Sam and Choco quickly worked their way into her heart, and into her shirt, too.
“They like to sleep in tight quarters, and what better place than your bra,” Sardou said. “There are a lot of glider owners that do that. Hearing your heartbeat calms them down.”
Sardou became an expert in sugar glider care, and she became an advocate when she learned that the world of sugar gliders had its own version of puppy mills, unscrupulous breeders more intent on volume sales than quality care.
Sardou worked with a Tennessee-based breeder to develop an approach that provides new owners information and items to care properly for sugar gliders.
“People don’t understand the involvement in taking care of them,” she said. “If you don’t have the time or the patience to take care of them, they remain wild.”
The breeder, Perfect Pocket Pets, was dissatisfied with products from a Chinese supplier and asked whether Sardou would be interested in making them.
Bonding pouches — fleece bags in which sugar gliders can ride hanging from an owner’s neck — were the first item Sardou tackled. She enlisted the help of a neighbor, Donna Kaiser, after showing her a prototype.
“It was kind of a challenge,” Kaiser said. “I figured out how to do it. She took it and made some changes so it was easier for her to do. Then she said, ‘Can you make the cage cover? I just can’t figure it out.’ So she got me doing the cage covers.”
Sardou can make 100 bonding pouches a month.
A new version designed for air travelers to carry sugar gliders with them is an industry first, Sardou said.

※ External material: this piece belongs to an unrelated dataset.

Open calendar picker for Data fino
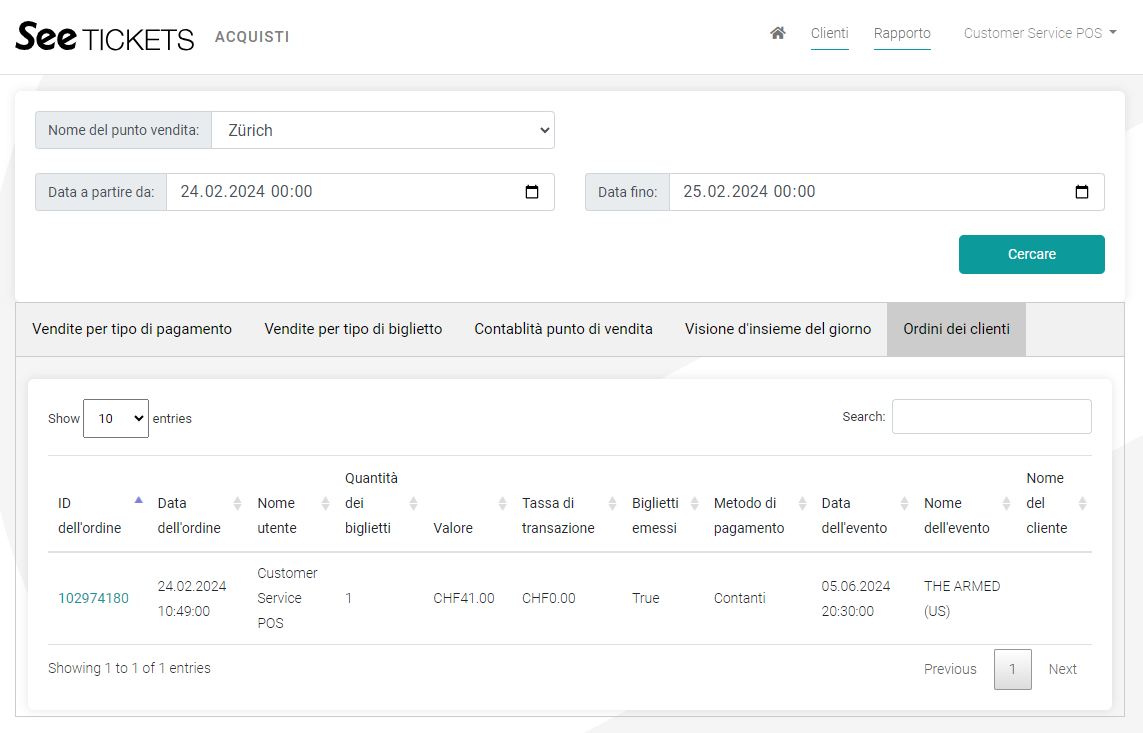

After years of lobbying, Transportation Safety Authority approved gliders for carry-on for people with documentation from a psychologist that says the pet is necessary for emotional support.
Sardou worked with Western Associates to embroider a red heart with a cross and the words “Approved Support Animal” on the front.
“They were amazed,” she said. “They had never heard about this before.”
Hammocks and tunnels provide places for sleeping and stimulating recreation, Sardou said. Banana, apple, orange, and carrot-themed items are in the works. Gliders are active at night, so cage covers shut out daylight to help them sleep.
She also makes children’s hats that look like sugar gliders, complete with “little ears sticking up.”
Marjory Boese, Rita Dome, and Melinda Dome also are part of a sewing crew that has turned out more than 5,000 items, and business is booming.
“Things have picked up tremendously over the past three to four months,” Sardou said. “They developed a new marketing strategy so they’re able to get their product out there a lot broader.”
Sardou carries on without Sam and Choco, who died within four months of each other last year. She doesn’t plan to get another sugar glider but welcomes the chance to stay involved with them.
“At least I know I’m doing something to help other gliders,” she said. “That was my whole objective.”